Terakhir, kompetensi emosional dan kepemimpinan manusia—memahami cara membangkitkan emosi positif, menanamkan rasa percaya diri, dan mendampingi siswa di saat-saat terlemah mereka. Ketika AI menjadi cerdas, emosi guru akan menjadi "perbedaan yang tak tergantikan".
Selain kompetensi, ada tiga kualitas yang menjadi fondasi nilai abadi seorang guru. Pertama, kejujuran. Kejujuran terhadap ilmu pengetahuan, terhadap siswa, dan terhadap diri sendiri. Seorang guru yang jujur tidak hanya mengajar dengan benar, tetapi juga hidup dengan jujur, sehingga setiap kata menjadi pelajaran moral yang tersirat.
Berikutnya adalah kepercayaan diri. Keyakinan akan nilai profesi dan misinya. Guru yang percaya diri tidak takut digantikan oleh teknologi, karena mereka tahu bahwa teknologi hanyalah penunjang, dan manusia adalah pusatnya.
Dan yang ketiga adalah rasa syukur. Rasa syukur atas kehidupan, siswa, dan guru-guru yang telah mendahului kita. Rasa syukur membantu guru menjadi rendah hati, baik hati, dan mewariskan energi positif kepada generasi berikutnya. Seperti yang pernah dikatakan Cicero: "Rasa syukur adalah kebajikan terbesar, dan akar dari semua kebajikan lainnya." Dan mungkin, itulah yang tak dapat diprogram oleh sebaris kode AI mana pun.
Namun, tidak peduli seberapa jauh kemajuan teknologi, akan selalu ada hari di tahun saat kita mempersembahkan bunga kepada guru sejati dalam wujud manusia - mereka yang mengajarkan kita bukan hanya cara untuk mengetahui, tetapi juga cara untuk menjadi manusia.
AI dapat memberikan informasi, menyarankan metode, menganalisis data… tetapi AI tidak dapat mencintai. Ia tidak dapat menyentuh hati siswa dengan mengatakan: "Saya yakin kamu bisa melakukannya". Ia tidak dapat menginspirasi dari pengalaman, kegagalan, dan ketekunan manusia.
Guru, dari masa lalu hingga masa kini, tidak hanya mengajarkan kata-kata, tetapi juga mengajarkan bagaimana menjadi manusia.
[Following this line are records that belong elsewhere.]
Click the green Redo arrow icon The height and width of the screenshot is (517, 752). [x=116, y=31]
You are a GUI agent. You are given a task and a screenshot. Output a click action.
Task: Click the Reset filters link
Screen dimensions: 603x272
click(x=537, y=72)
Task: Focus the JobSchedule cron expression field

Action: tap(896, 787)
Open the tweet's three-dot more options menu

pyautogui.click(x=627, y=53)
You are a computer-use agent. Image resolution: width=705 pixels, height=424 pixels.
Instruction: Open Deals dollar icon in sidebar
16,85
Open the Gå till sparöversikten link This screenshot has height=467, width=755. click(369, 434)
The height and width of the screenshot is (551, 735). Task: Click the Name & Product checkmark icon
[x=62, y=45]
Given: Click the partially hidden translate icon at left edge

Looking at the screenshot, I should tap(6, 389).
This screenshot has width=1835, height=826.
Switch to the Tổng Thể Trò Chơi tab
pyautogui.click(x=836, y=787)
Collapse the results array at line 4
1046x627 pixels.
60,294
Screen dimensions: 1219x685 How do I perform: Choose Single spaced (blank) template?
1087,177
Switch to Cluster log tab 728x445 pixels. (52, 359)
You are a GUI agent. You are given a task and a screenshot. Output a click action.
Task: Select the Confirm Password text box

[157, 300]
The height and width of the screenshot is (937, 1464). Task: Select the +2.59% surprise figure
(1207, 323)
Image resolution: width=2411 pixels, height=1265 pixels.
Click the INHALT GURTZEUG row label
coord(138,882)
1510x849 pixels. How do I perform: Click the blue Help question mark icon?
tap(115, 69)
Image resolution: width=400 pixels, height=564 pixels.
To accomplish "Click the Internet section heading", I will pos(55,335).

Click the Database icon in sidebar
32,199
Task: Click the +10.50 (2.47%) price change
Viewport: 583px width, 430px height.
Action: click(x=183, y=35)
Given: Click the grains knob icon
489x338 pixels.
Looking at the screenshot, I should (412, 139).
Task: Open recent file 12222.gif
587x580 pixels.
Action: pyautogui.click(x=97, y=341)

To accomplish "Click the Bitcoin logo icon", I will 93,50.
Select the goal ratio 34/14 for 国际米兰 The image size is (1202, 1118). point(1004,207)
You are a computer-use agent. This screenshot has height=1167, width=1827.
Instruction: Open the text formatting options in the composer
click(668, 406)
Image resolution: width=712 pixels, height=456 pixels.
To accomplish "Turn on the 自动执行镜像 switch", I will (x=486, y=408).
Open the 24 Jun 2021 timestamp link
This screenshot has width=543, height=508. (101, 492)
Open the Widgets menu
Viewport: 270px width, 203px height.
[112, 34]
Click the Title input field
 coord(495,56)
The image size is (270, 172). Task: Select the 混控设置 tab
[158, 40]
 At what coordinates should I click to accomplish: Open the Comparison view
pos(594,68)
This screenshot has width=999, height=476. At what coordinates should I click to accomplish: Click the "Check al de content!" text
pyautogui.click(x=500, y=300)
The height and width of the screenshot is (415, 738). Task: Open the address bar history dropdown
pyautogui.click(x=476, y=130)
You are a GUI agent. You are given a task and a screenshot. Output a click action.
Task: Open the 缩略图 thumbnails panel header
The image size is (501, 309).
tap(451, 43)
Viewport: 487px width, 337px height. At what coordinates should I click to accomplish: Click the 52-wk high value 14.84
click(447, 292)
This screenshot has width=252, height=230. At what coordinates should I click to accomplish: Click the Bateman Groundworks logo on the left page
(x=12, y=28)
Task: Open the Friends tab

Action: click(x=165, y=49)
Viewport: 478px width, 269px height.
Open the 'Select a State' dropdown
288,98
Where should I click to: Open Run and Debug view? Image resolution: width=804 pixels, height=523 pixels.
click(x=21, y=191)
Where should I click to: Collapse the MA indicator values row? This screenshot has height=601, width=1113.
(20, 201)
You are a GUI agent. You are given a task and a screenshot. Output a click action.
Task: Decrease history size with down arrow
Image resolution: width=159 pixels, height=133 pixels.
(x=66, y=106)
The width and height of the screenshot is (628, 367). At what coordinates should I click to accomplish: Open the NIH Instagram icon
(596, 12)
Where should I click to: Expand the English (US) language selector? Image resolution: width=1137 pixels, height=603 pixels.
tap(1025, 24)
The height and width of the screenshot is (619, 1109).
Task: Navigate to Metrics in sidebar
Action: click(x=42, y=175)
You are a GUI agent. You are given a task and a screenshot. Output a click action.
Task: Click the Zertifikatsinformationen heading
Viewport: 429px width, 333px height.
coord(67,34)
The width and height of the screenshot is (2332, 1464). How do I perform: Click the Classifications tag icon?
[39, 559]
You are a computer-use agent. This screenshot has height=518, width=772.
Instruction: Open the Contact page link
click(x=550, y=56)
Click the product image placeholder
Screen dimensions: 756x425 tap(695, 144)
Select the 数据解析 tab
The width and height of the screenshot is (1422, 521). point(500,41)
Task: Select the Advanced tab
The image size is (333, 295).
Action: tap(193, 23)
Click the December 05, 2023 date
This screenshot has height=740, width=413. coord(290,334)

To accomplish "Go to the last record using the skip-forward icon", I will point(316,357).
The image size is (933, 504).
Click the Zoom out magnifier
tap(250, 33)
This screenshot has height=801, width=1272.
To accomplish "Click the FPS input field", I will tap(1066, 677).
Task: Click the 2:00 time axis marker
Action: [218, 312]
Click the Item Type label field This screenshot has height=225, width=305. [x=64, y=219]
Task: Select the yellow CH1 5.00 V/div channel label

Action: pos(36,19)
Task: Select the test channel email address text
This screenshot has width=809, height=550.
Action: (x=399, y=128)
Di era AI, peran tersebut semakin nyata: Guru adalah pemandu, agar siswa tidak tersesat di lautan informasi. Gurulah yang menjaga api tetap menyala, sehingga setiap pelajaran bukan sekadar rumus atau data, melainkan sebuah perjalanan penemuan jati diri. Guru adalah penggeraknya, dan AI hanyalah kendaraannya – sebuah alat untuk mempercepat dan memperlancar perjalanan pembelajaran. Ingat: AI dapat mengubah ruang kelas, tetapi tidak dapat menggantikan hati seorang guru. Teknologi dapat menjadi "perpanjangan tangan" guru, tetapi yang membimbing, menginspirasi, dan menanamkan rasa percaya diri pada generasi muda hanyalah guru – "tukang perahu" yang berdedikasi dan manusiawi. Di era AI, lebih dari sebelumnya, kita melihat kebenaran dengan lebih jelas: AI adalah sebuah alat. Gurulah yang memimpin pengetahuan.